Delivered against a backdrop of lower growth, higher borrowing and with the spectre of Brexit negotiations in the background, chancellor Philip Hammond’s second Budget of 2017 was mooted by some political hacks as potentially his last.
But for Britain’s housebuilders, from SMEs to local councils, the chancellor’s financial statement has been welcomed as arguably the first major Budget that took on the challenge of the housing crisis.
The £44bn on offer from the chancellor to help stimulate housebuilding and allow the next generation the dream of being a homeowner certainly went further than any recent Budget.
However, how much of that £44bn will actually make it onto the drawing board for new homes is up for debate.
The Budget documents themselves reveal a less exciting figure, stating that the government will be making available £15.3bn of new financial support for housing over the next five years.
This, together with previous announcements, brings total support to £44bn.
Re-announcing old money as new policy has become so commonplace that it’s almost rude not to keep tradition.
But despite the figures being less than originally hoped, there was still a lot to take from the Budget.
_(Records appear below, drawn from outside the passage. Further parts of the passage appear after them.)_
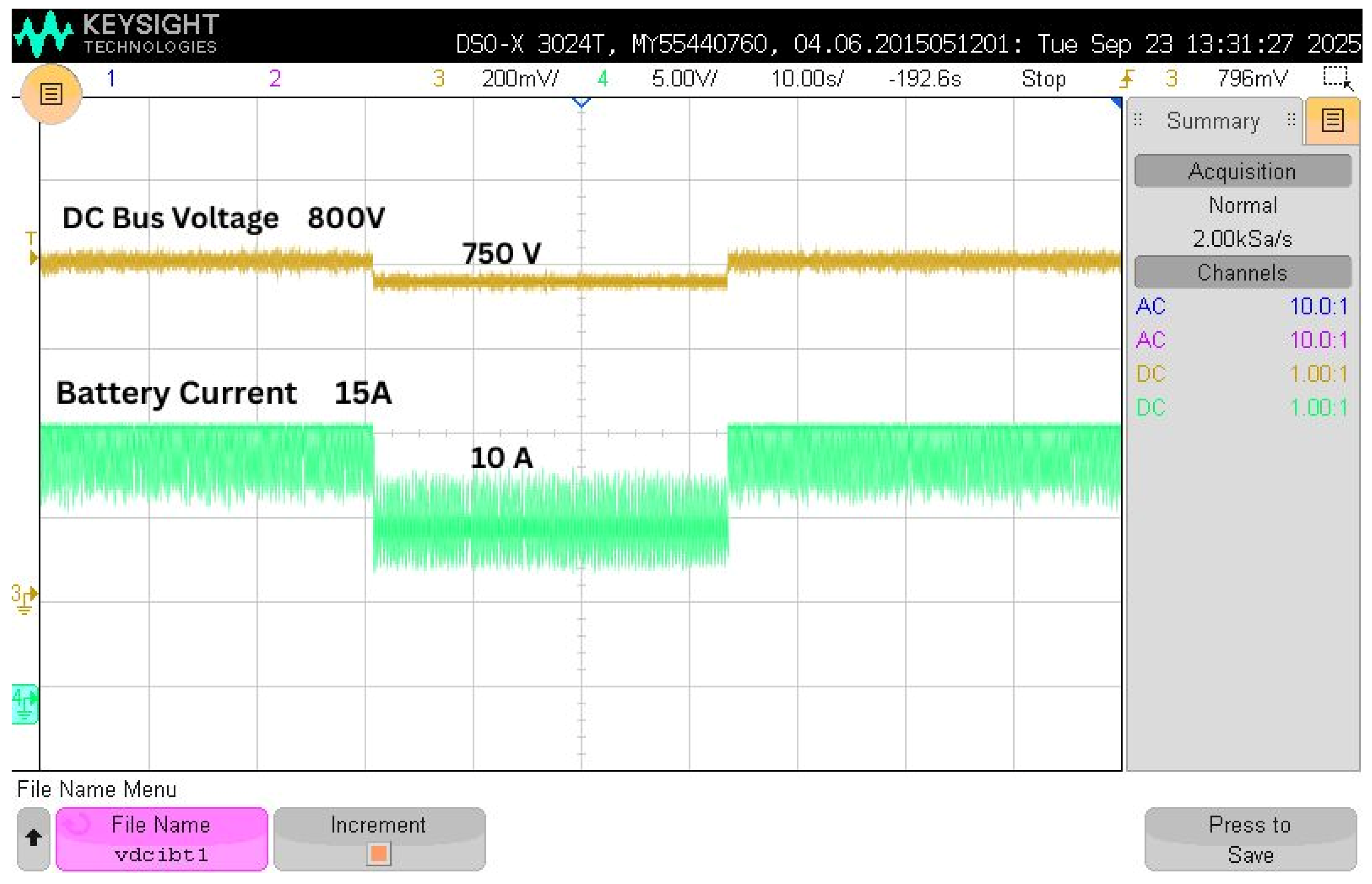Image resolution: width=1372 pixels, height=884 pixels.
Task: Open the Summary sidebar tab
Action: [x=1213, y=121]
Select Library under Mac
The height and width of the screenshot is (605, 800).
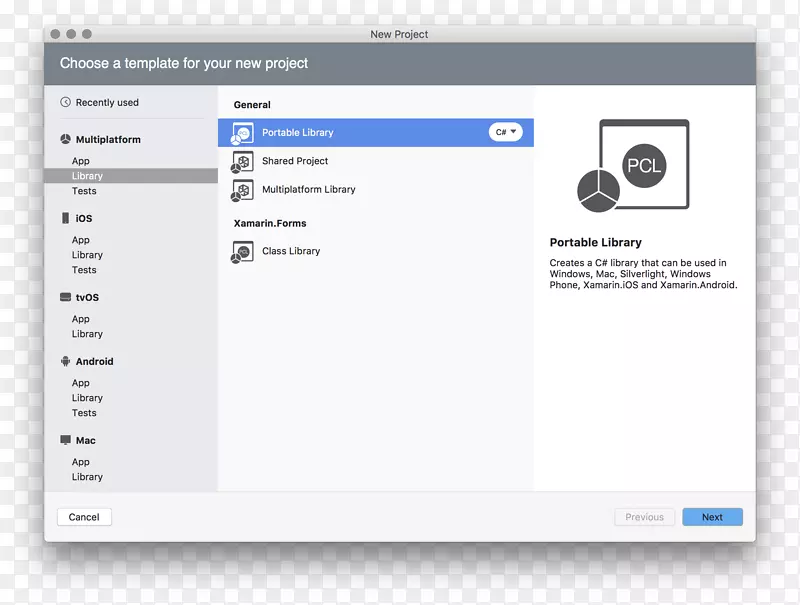(x=87, y=476)
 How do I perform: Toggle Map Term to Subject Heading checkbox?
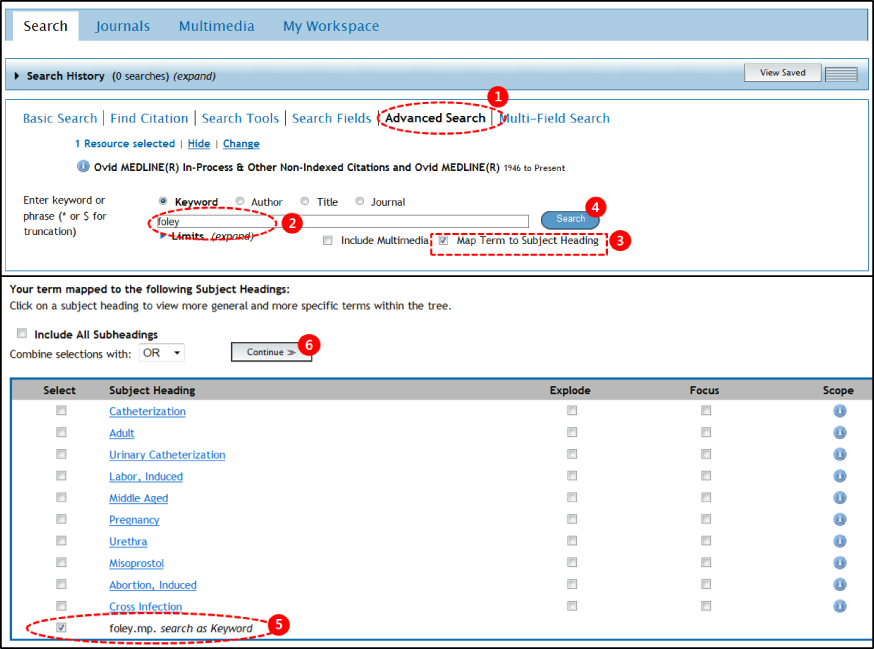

In particular the plan to lift the HRA borrowing cap for local councils is a measure that has long been called for but had until now fell on deaf ears.
Now, councils in high-demand areas at least, will be able to borrow in order to invest in new homes, which will unlock a significant amount of spending.
In a statement, the London Assembly’s housing committee welcomed the plans, saying: “It was clear that in a severe housing shortage, placing artificial caps on council borrowing to build homes was harming efforts to help people find lower-cost homes.”
The cash for training and skills should also begin to address the skills shortage; however, the sector has a long way to go before it can claim anything like a victory in the battle to train a new generation of builders.
The chancellor also specifically mentioned that the new housing will be targeted to where it is needed, which in future may have implications for local authorities across the whole of England and Wales – both expected to now fulfil five-year housing targets.
SMEs, which in housebuilding have been particularly hard hit since the financial crisis a decade ago, could also come back from the dead.
This is crucial, as the share of housebuilding by small firms has dropped off a cliff, and research has shown that small builders had been key to providing extra home delivery that the Barratts and Persimmons of this world were loathe to do.
Tackling productivity in the construction industry also featured within Mr Hammond’s Budget, with proposals that will see the government use its clout as a major client to push the adoption of offsite manufacturing.
Budget documents note that the Department for Transport, the Ministry of Justice and the Ministry of Defence will adopt a “presumption in favour of offsite construction” by 2019 across suitable capital programmes, where it represents best value for money.
As industry expert Mark Farmer notes, this is “extremely significant”.
Another welcome measure was the passing mention by Mr Hammond that the government would “step in” to replace European investment funding if needed.
Inward investment, and in particular the swathe of projects that have previously relied on the European Investment Bank, had been particularly affected by uncertainty caused by the Brexit negotiations.
If Mr Hammond can steady the ship and provide certainty, then hopefully investment will follow.